The European Investment Bank (EIB) will provide Ukraine with 100 million euros ($107 million) to assist with the restoration and modernization of the country's social infrastructure, it was reported on June 11.

Kyiv signed a financing agreement with the European Investment Bank under the Recovery III project at the Ukraine Recovery Conference in Berlin.

"The European Investment Bank plays an important role as a financial partner of Ukraine in the implementation of a number of projects in many sectors of the economy," Ukraine's Deputy Finance Minister, Olga Zykova, said during the signing in comments reported on the Finance Ministry's website.

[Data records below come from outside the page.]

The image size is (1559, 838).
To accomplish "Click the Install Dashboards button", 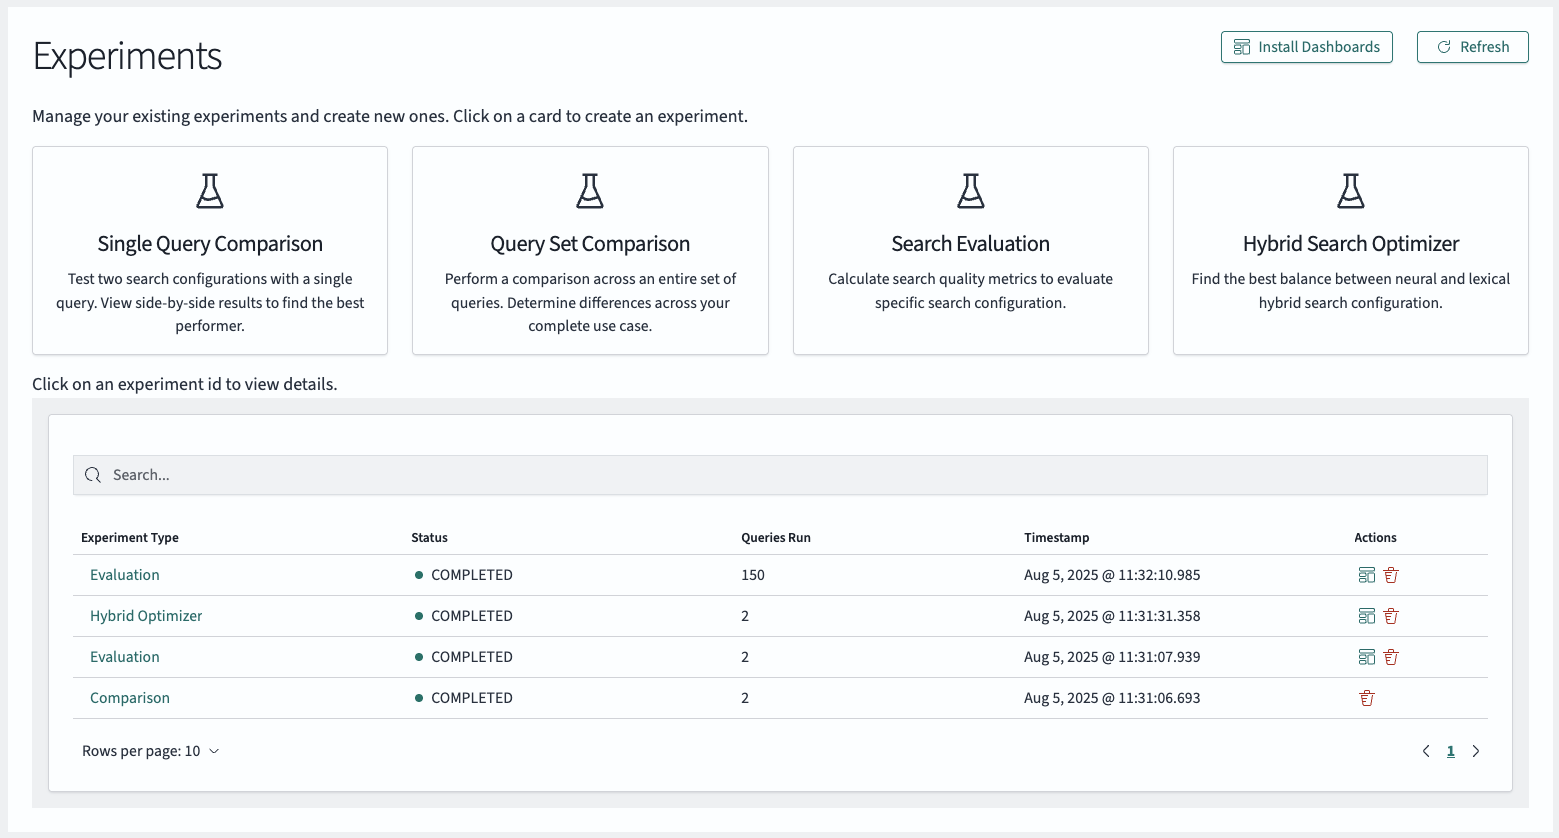I will (1306, 46).
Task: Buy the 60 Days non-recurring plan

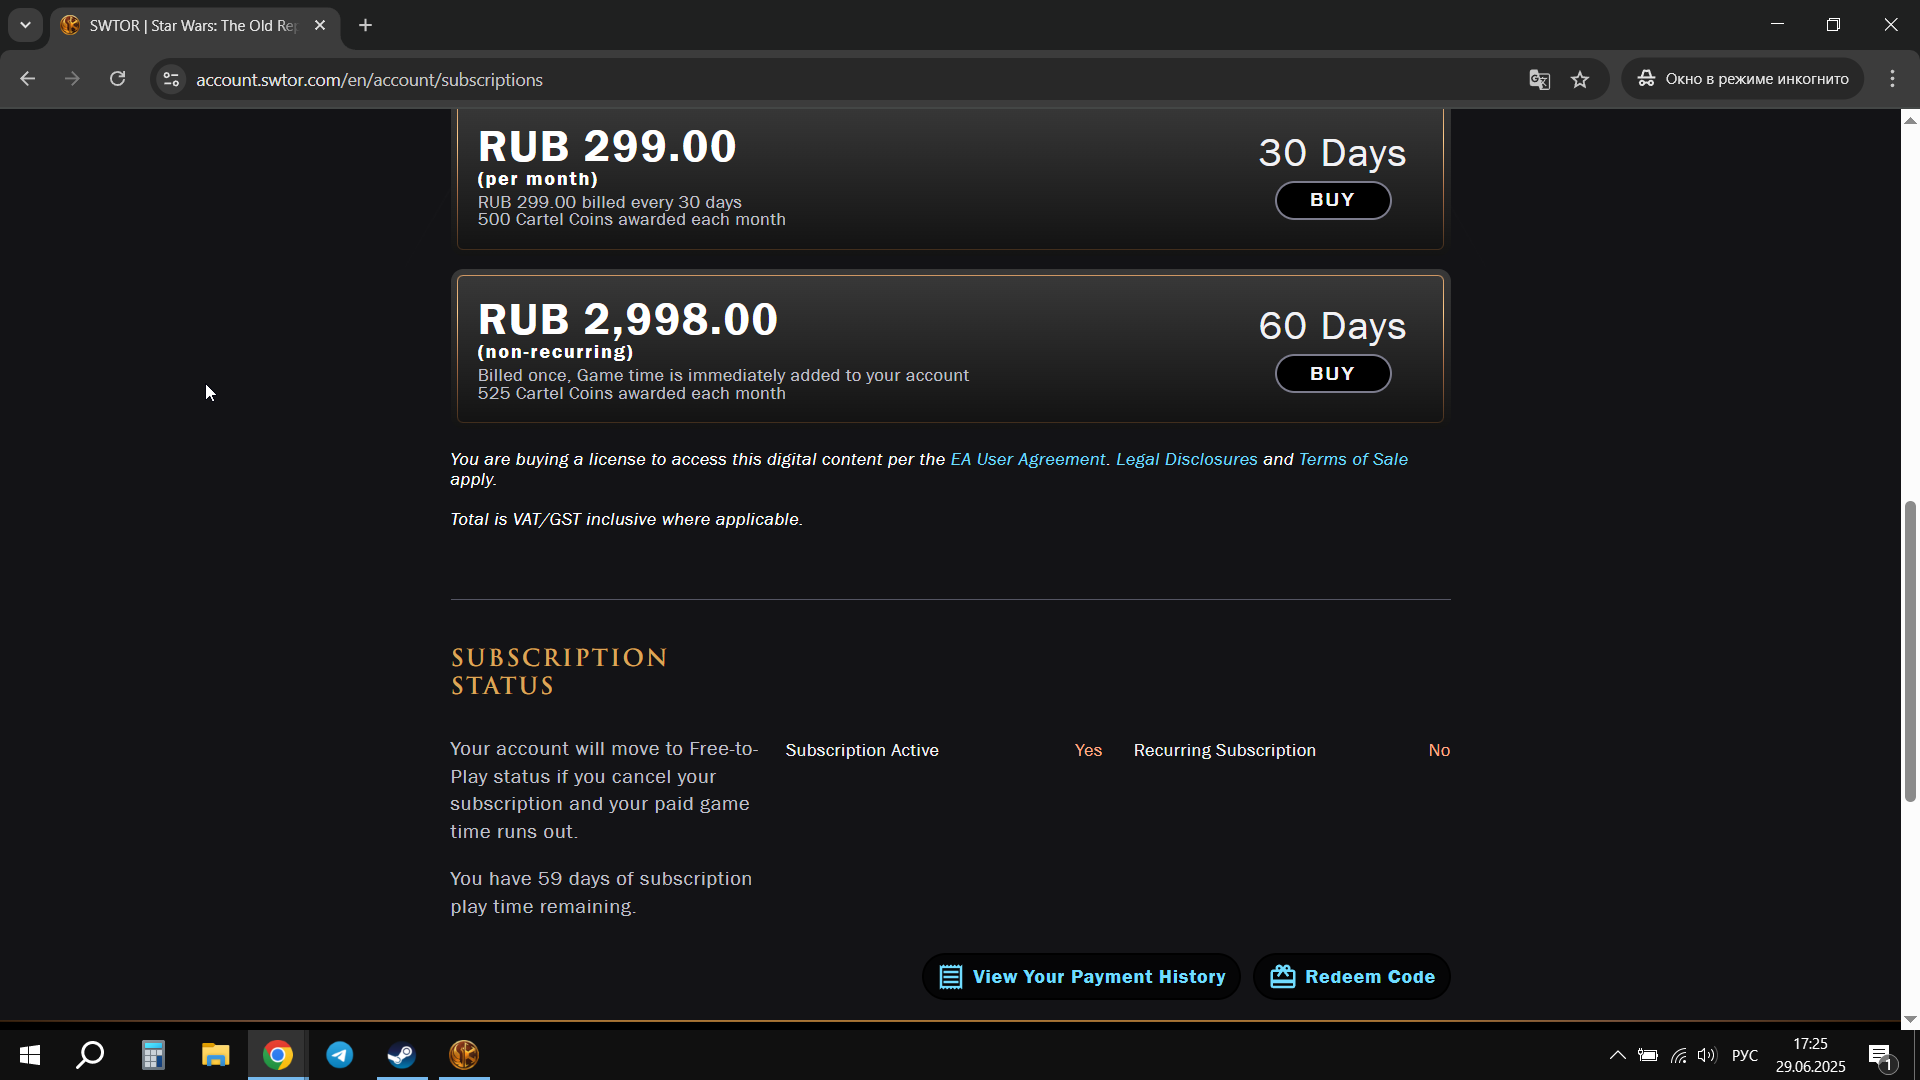Action: click(x=1332, y=374)
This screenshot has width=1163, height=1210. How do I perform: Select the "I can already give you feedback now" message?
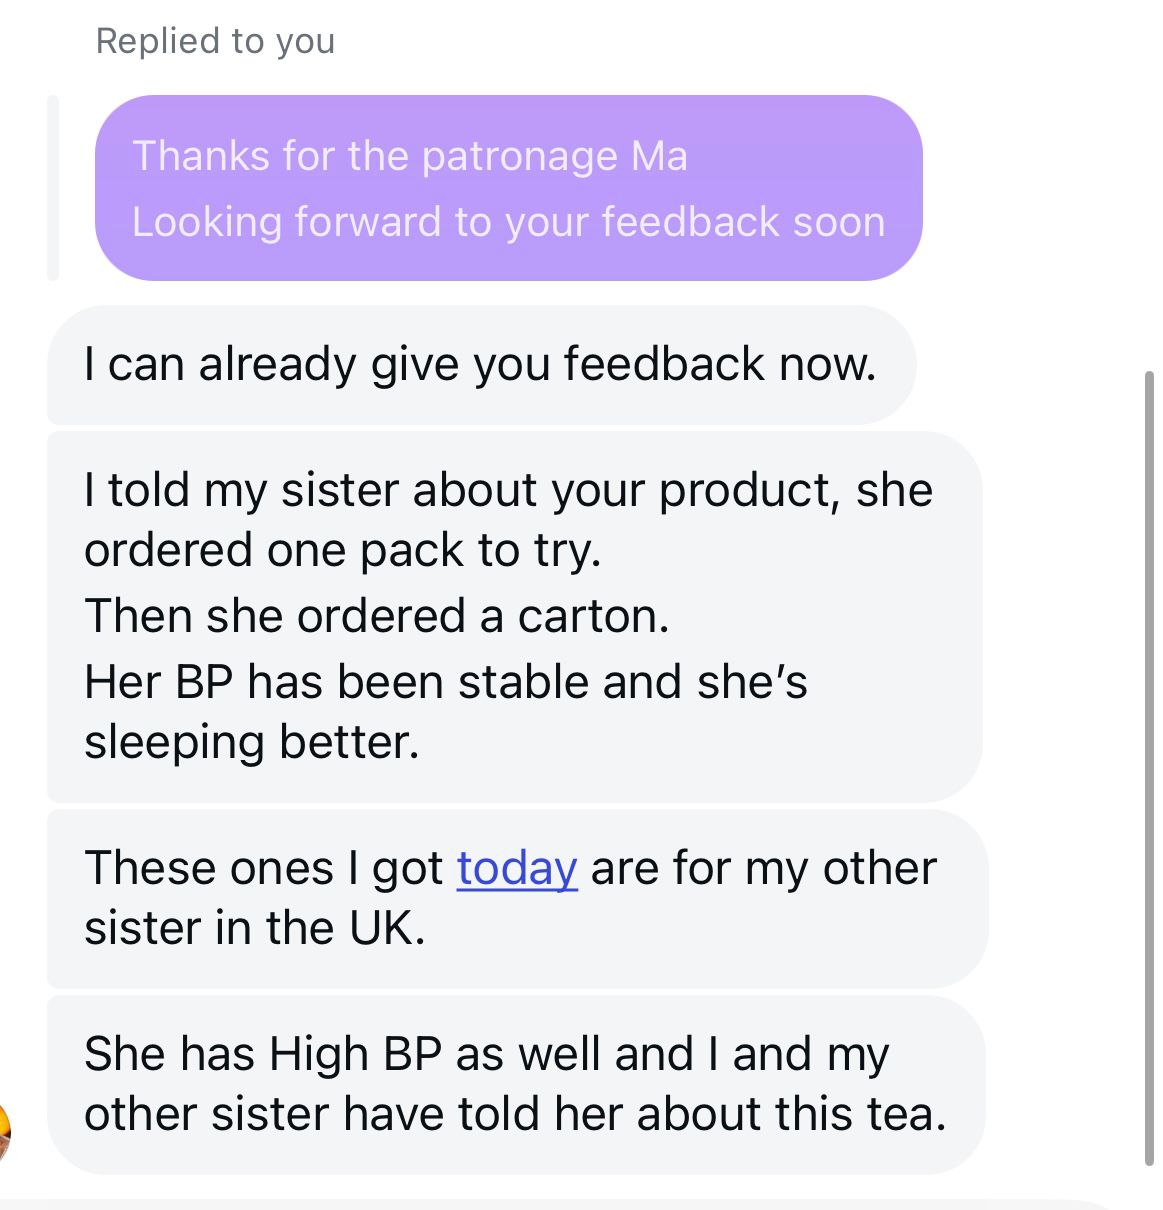coord(480,364)
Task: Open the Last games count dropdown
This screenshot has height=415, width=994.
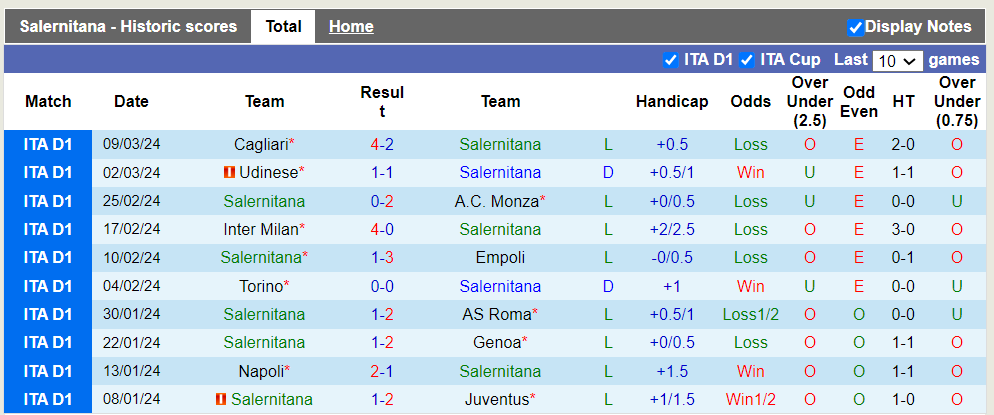Action: [897, 60]
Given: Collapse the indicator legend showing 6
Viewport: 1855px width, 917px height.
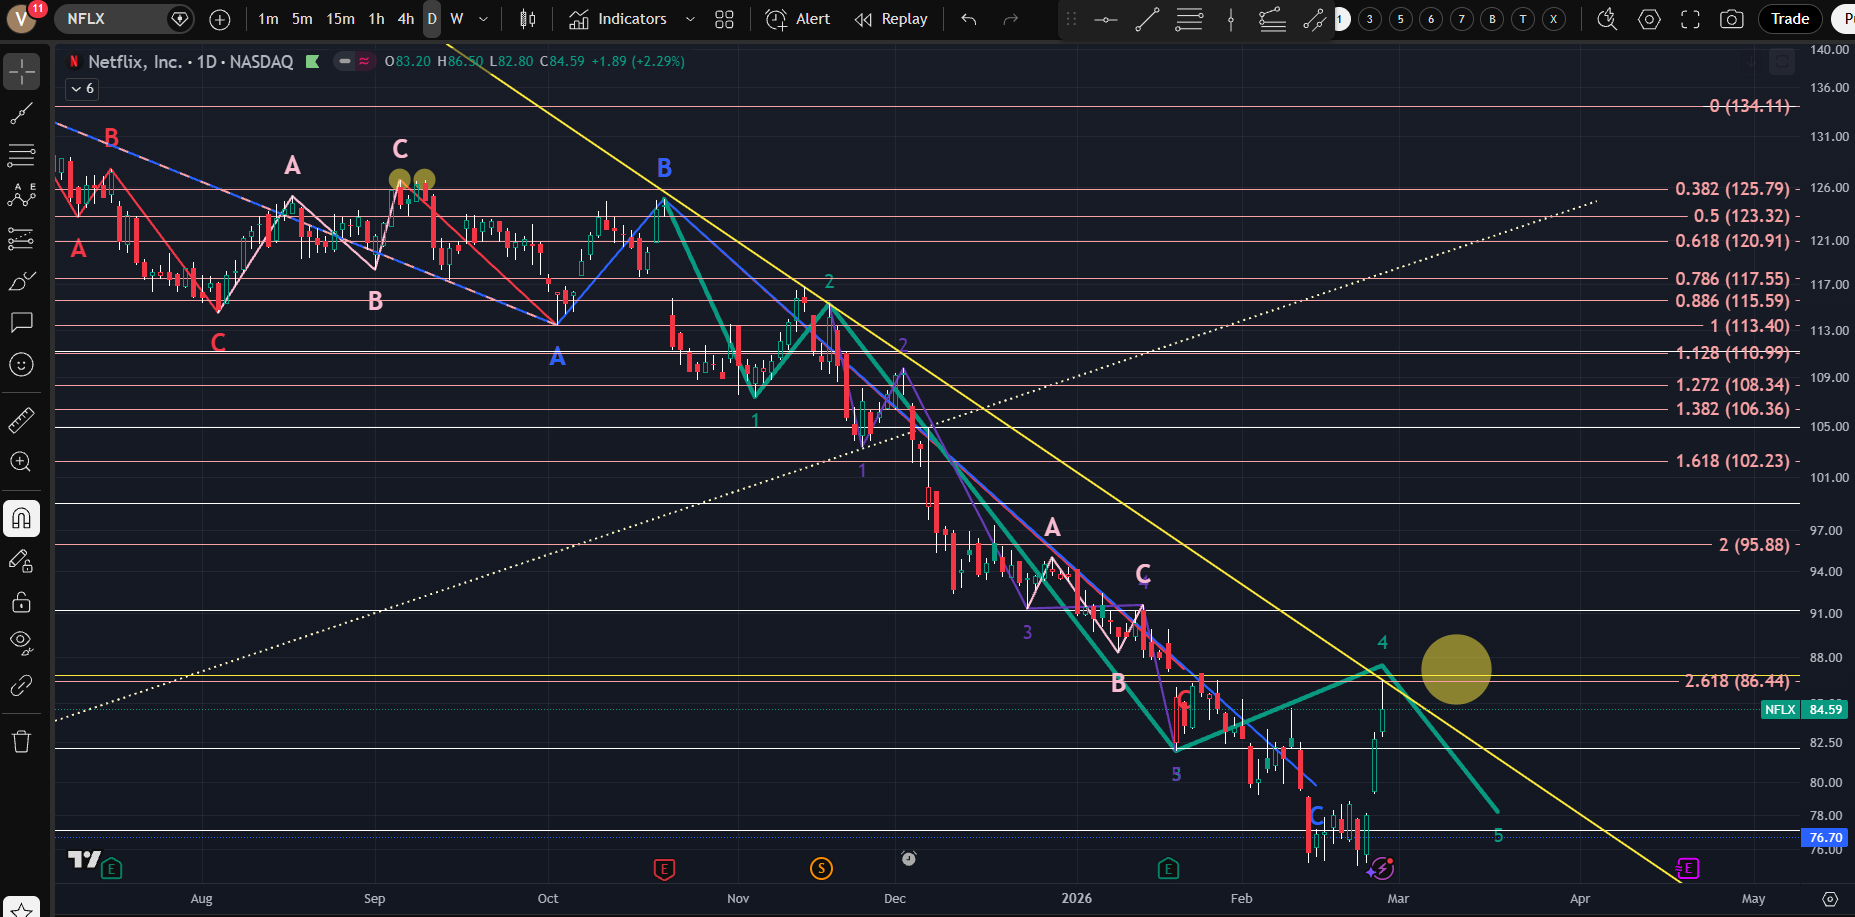Looking at the screenshot, I should click(x=82, y=89).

"In this difficult time for our country, sustainable economic development, along with meeting the basic needs of citizens and returning Ukrainians home, is impossible without efficiently functioning key critical and social infrastructure facilities."

In April, Prime Minister Denys Shmyhal said Ukraine will receive 560 million euros ($596 million) from the EIB for a number of projects this year.

The International Monetary Fund (IMF) said that Ukraine will need at least $42 billion in international aid to support its budget in 2024.

Foreign aid is crucial for Ukraine as the economic pressure caused by the full-scale Russian invasion mounts. The besieged country received $42.5 billion in external financing last year, allowing it to function amid the ongoing war.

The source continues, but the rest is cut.